During Saul's tenure as the king of Israel, he received a command to commit genocide against the Amalekites. For the most part, Saul fulfilled this commandment, killing "man and woman, infant and suckling" (I Sam. 15:3). However, he failed to kill "ox and sheep, camel and ass," sparing the "best" Amalekite livestock for a burnt offering to God (I Sam. 15:3, 15). Not interested in the sacrifice of animals he'd commanded Saul to slaughter, the Lord sent Samuel to relieve Saul of the kingship for his disobedience with this memorable phrase: "Hath the Lord as great delight in burnt offerings and sacrifices, as in obeying the voice of the Lord? Behold, to obey is better than sacrifice, and to hearken than the fat of rams" (I Sam. 15:29).

This verse, one of just twenty-five Old Testament verses that the Church of Jesus Christ of Latter-day Saints encourages its juvenile Sunday School students to memorize, sends a very clear message: obedience is the first law of heaven. If you're not obedient, then it doesn't matter what other good qualities you might have, what other goods deeds you might do; to paraphrase Paul, "though I have the gift of prophecy, and understand all mysteries, and all knowledge; and though I have all faith, , so that I could remove mountains, and [act not obediently], I am nothing. And though I bestow all my goods to feed the poor, and though I give my body too be burned, and [act not obediently], it profiteth me nothing" (I Cor. 13:2-3). In chastising Saul, Samuel makes it very clear that God values obedience above all else. What he doesn't explain is why obedience matters so very much. From my own mortal perspective Saul's sacrificial intent sometimes seems like a good--or at least a thoughtful--idea. So why, exactly, is strict obedience the first law of heaven?

Samuel doesn't do a great job of explaining the logic behind the Lord's decision to depose Saul, but a later prophet's words shed some light on the matter.
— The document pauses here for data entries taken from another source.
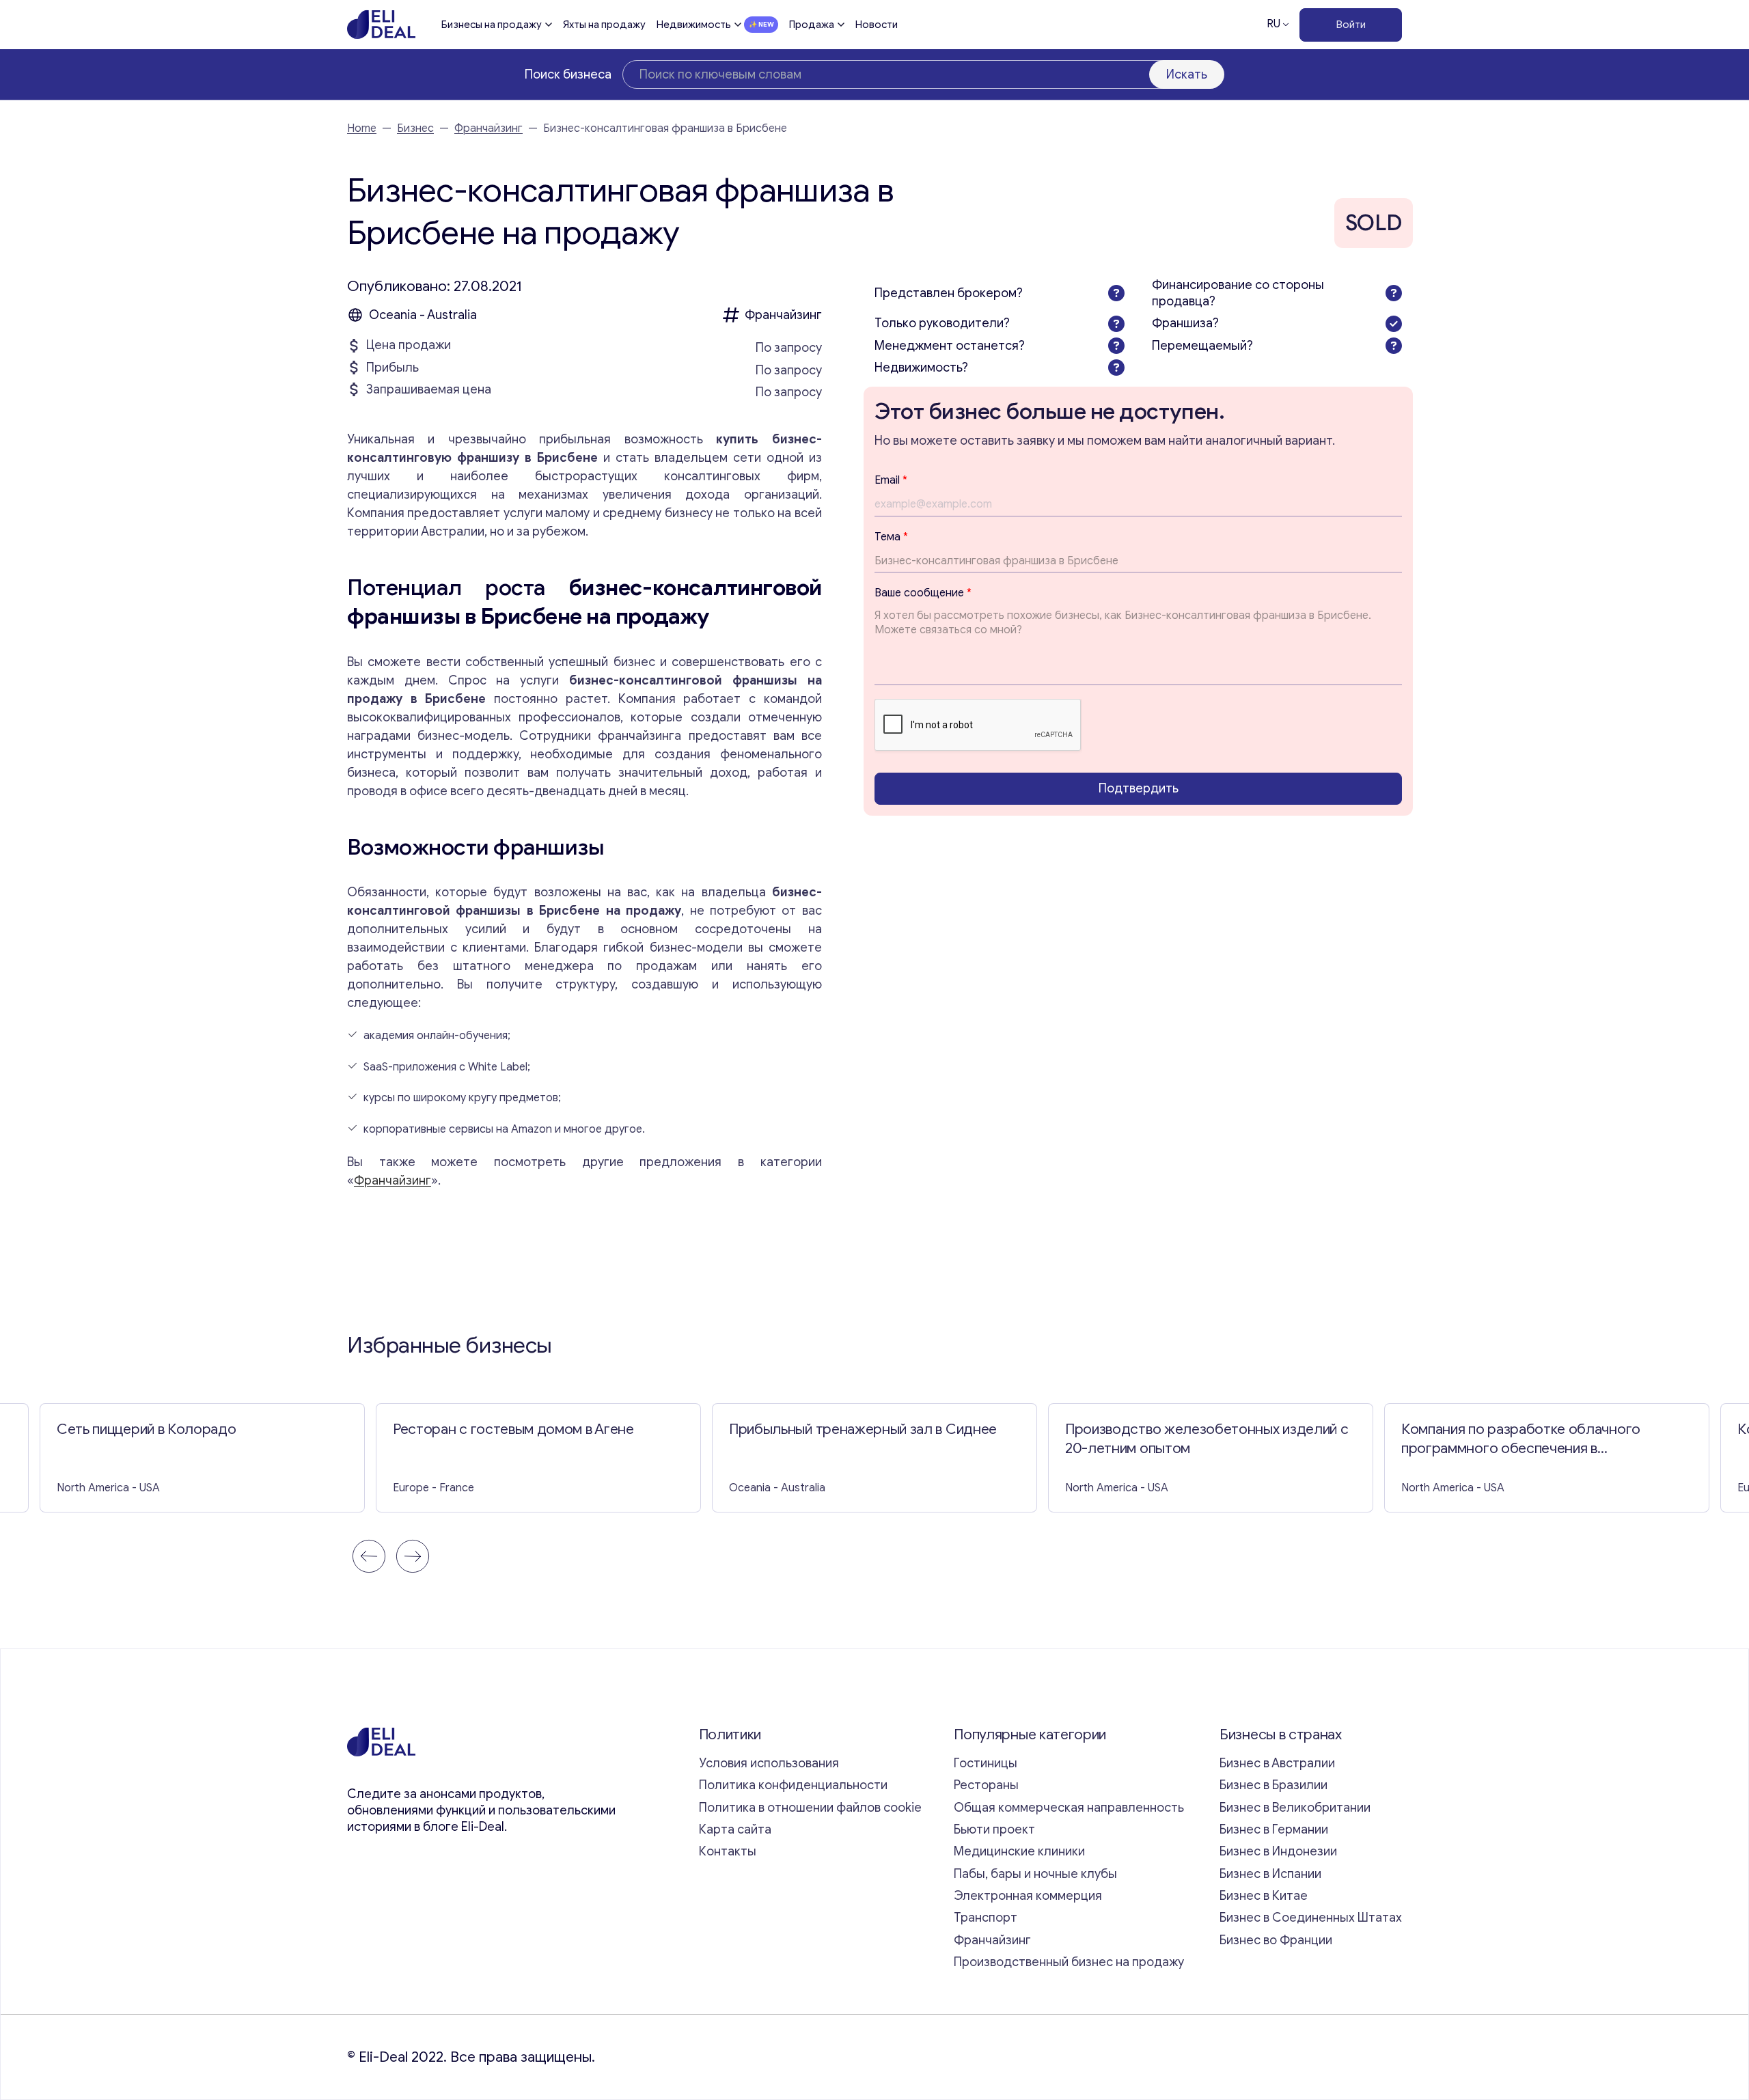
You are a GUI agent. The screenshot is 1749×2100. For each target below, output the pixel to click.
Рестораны (986, 1785)
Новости (876, 24)
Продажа (811, 24)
Hosea complains that Israel, "like men, have transgressed the covenant: there have they dealt treacherously against me" (Hosea 6:7). In response, God expresses his displeasure by repeating and paraphrasing the explanation Samuel gave to Saul: "For I desired mercy, and not sacrifice; and the knowledge of God more than burnt offerings" (Hosea 6:6). Hosea's words echo Samuel's but with one key difference: he replaces obedience with mercy (or charity). Hosea's substitution might seem to substantially alter the original sense of Samuel's injunction to obey, but during his mortal ministry Jesus Christ--speaking here to Hosea as Jehovah, so he would know--explained the connection between obedience and mercy or charity, between Samuel's words and Hosea's.

On a Sabbath walk through a field of grain Jesus' disciples "were an hungered, and began to pluck the ears of corn, and to eat" (Matt. 12:1). The Pharisees complained to Jesus that his followers had broken the Sabbath, and Jesus replied that "if ye had known what [Hosea] meaneth, I will have mercy, and not sacrifice, ye would not have condemned the guiltless" (Matt. 12:7). The Pharisees take Samuel's position--'Obedience above all else!'--and Jesus responds by suggesting that the Pharisees have missed the point of Samuel's emphasis on obedience, that they have failed to understand Hosea, who explains why obedience is the first law of heaven. Christ demonstrates Hosea's meaning by healing a blind man on that very same Sabbath and asking, "What man shall there be among you, that shall have one sheep, and if it fall into a pit on the sabbath day, will he not lay hold on it, and lift it out?" (Matt. 12:11). We reflexively interpret this scripture as a justification for hauling our own sheep out of the mire on Sunday--but that's not Christ's point at all. The point is that he--the creator of the Sabbath day--has used it for its original purpose, to bless the lives of his sheep. As he explains in a parallel account of the same incident, "The sabbath was made for man, and not man for the sabbath" (Mark 2:27). The Joseph Smith Translation of these verses adds that "the Sabbath was given unto man for a day of rest; and also that man should glorify God, and not that man should not eat" (JST Mark 2:26).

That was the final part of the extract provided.